Novela de Eliseo Altunaga sube a escena
La novela En la prisión de los sueños, la más autobiográfica del escritor y guionista Eliseo Altunaga según el autor, fue llevada a escena por la investigadora y narradora oral Gertrudis Ortiz (Tula) este domingo, en función única, en el Teatro Rita Montaner donde medio centenar de espectadores, entre oblaciones y aplausos, celebraron esta nueva versión que ayudará a promover y, quien sabe, a reeditar esta obra publicada por Ediciones Unión en el año 2003.
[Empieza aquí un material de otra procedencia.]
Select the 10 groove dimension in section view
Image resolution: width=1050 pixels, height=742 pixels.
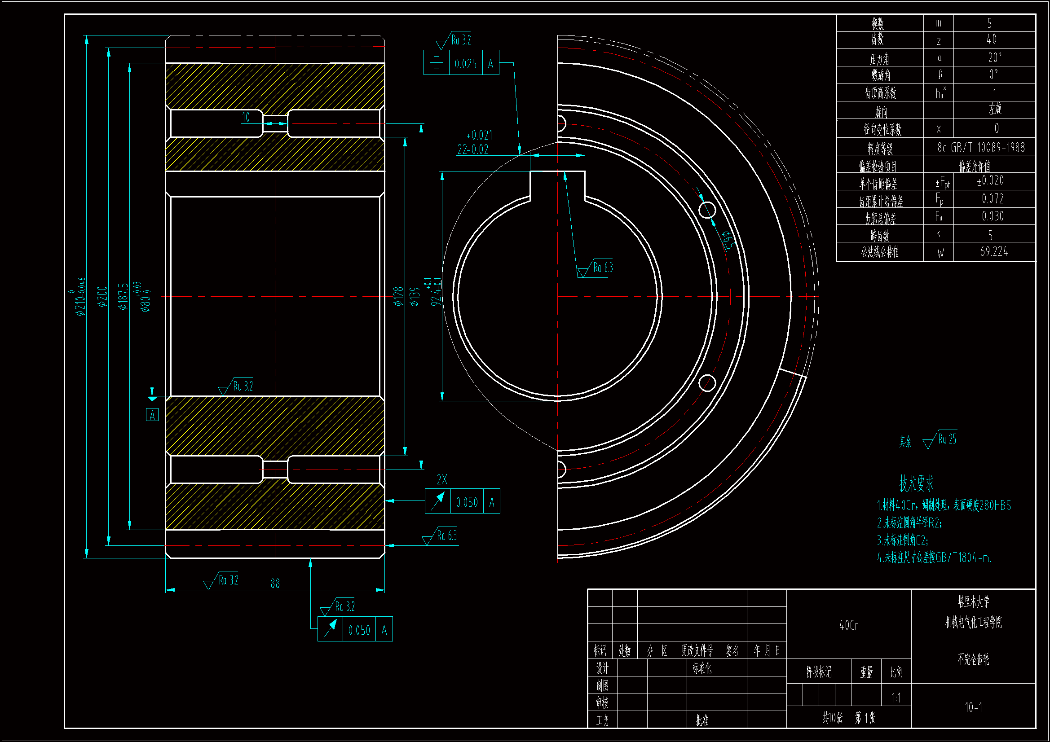pyautogui.click(x=246, y=117)
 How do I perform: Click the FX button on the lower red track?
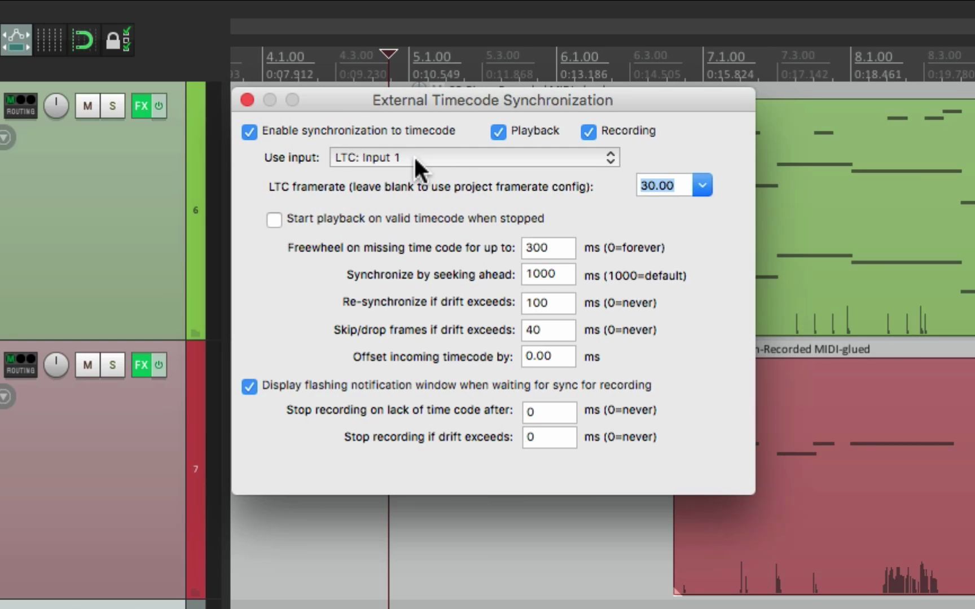coord(142,365)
Quizás no existan palabras más exactas para definir lo que podría haber sentido Tula durante los días previos al estreno que las de Altunaga en boca del narrador: “Proyectar es una debilidad, hacer versiones, contar las cosas, darle existencia a individuos imaginarios. Pero para eso es necesario que alguien te escuche, ver las caras para, a partir de la información del oyente, medir la información, insinuar pistas, pulsar el interés, omitir un dato, crear anticipaciones, suspenso…”
Esos retazos de escenas, fulgores de secuencias cinematográficas y párrafos de novelas, que el narrador-profesor irá desplegando ante un público en cautiverio, sometidos a un régimen carcelario, fueron los fragmentos que llegaron en boca, gestos y actuación de Tula quien, con admirable dominio y seguridad escénica, mostró una interpretación audaz e inteligente provista de energía y pasión.
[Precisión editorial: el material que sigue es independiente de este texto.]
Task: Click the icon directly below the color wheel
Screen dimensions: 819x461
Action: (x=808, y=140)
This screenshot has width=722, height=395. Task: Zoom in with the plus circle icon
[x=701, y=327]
Las imágenes de las historias contadas ganaron visibilidad en sus gestos, en las enfatizaciones y proyecciones de su voz, en movimientos que inyectaban vida a sus palabras. Altunaga apenas podía contener el aliento, se le veía realmente emocionado, resuelto a no perder el más mínimo destello de esta nueva realidad creada sobre las proyecciones de sus sueños.
Un verdadero registro de emociones matizado por un subyugante erotismo gestual, chispazos de humor a veces cruel otras no tanto, un convincente y equilibrado alarde de tensión y sugerencia para dejar entrever la máxima que acompaña al libro: nadie puede escapar de la prisión de sus sueños. Nadie puede escapar de su sombra.
Tula confesó vérselas con muchos riesgos que tendría que afrontar, “sin embargo asumí ese experimento porque Eliseo confió en mí y quiso que interpretara sus historias atrapadas dentro de los sueños que atormentan a los personajes pero los hacen crecer”, subrayó.
Por su parte, Altunaga reveló sentirse verdaderamente conmovido por el recuerdo que ha dejado Tula en su memoria y confesó no tener palabras para expresarlo con exactitud, pero “puedo decir que me voy muy impresionado, marcado por profundas revelaciones”.
Esta versión de la novela para narración oral contó con la producción general de Yannis Lobaina, la dirección de arte a cargo de Chistopher David Brown, la asistencia artística y producción de Flor Nodal, el ensayador Yoset Puentes y el director del Teatro Rita Montaner Gerardo Fullera León. Además, estuvieron presentes la escritora Olga Marta Pérez, directora de Ediciones Unión, y el crítico de cine Luciano Castillo, entre otros.